This AI paper introduces group thinking: a token-level multi-agent inference paradigm for faster, more cooperative LLM inference

by admin · May 24, 2025

A prominent area explored involves enabling large language models (LLMs) to operate in a collaborative manner. Now, the potential of multi-agent systems powered by LLM is being examined to coordinate challenging issues by splitting tasks and working simultaneously. This direction has attracted attention due to its potential to increase efficiency and reduce latency in real-time applications.

A common problem in collaborative LLM systems is the proxy turn-based communication. In such a system, each agent must wait for others to complete their inference steps before proceeding. This slows down processing, especially when a quick response is required. Furthermore, agents often replicate efforts or produce inconsistent outputs because they do not see evolving ideas from generation to generation peers. This latency and redundancy reduces the practicality of deploying multi-proxy LLMs, especially when limiting time and computing, such as edge devices.

Most current solutions rely on sequential or independent parallel sampling techniques to improve inference. Methods such as thinking chains drive helping models solve problems in a structured way, but often increase in reasoning time. This approach is extended in this regard through branch reasoning paths, such as thought trees and thought maps. However, these methods still do not allow adaptation between agents in real time. Multi-agent setup has explored collaborative approaches, but mainly through alternating message exchanges, which again introduces latency. Some advanced systems propose complex dynamic scheduling or role-based configurations that have not been optimized for effective inference.

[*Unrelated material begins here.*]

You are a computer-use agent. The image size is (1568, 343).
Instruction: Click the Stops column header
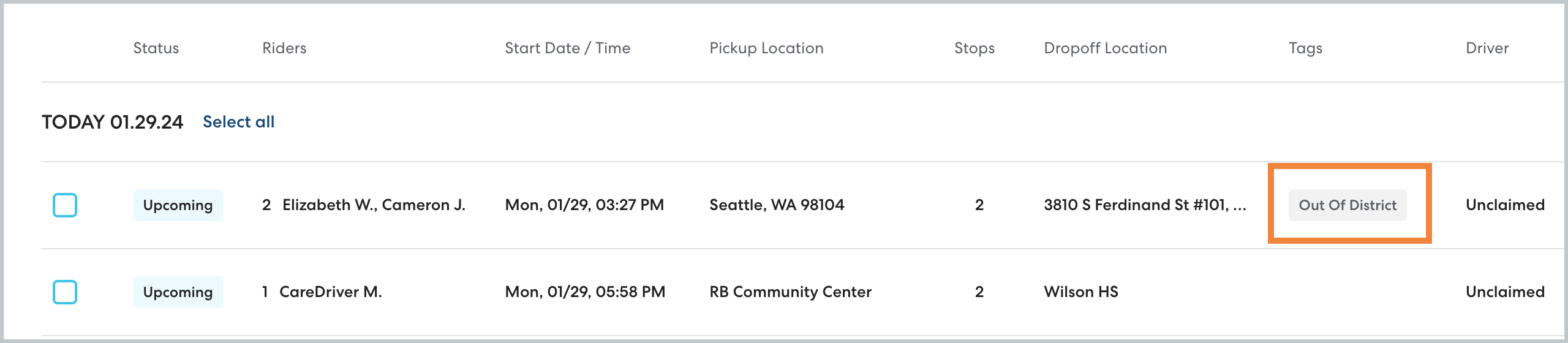974,48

Mediatek Research’s research introduces a new approach called Group Think. This approach enables multiple inference agents in a single LLM to run simultaneously, thereby observing part of each other’s output at the token level. Each reasoning thread adapts to the evolving ideas of others. This mechanism reduces duplication and enables the agent to move directions if another thread is better positioned to continue the specific inference line. Group ideas are implemented through a token-level attention mechanism that enables each agent to participate in previously generated tokens from all agents, thus enabling real-time collaboration.

This method can work by allocating each proxy its own sequence of token indexes, thus interleaving its output in memory. These interlaced tokens are stored in a shared cache that is accessible to all agents during generation. This design allows effective attention between inference threads without architectural changes to the transformer model. This implementation is available in both personal devices and data centers. On a local device, it can effectively use idle calculations by batching multiple proxy outputs even if the batch size is 1. In data centers, group thinking allows multiple requests to be processed together, interweaving the tokens while maintaining the correct attention dynamics.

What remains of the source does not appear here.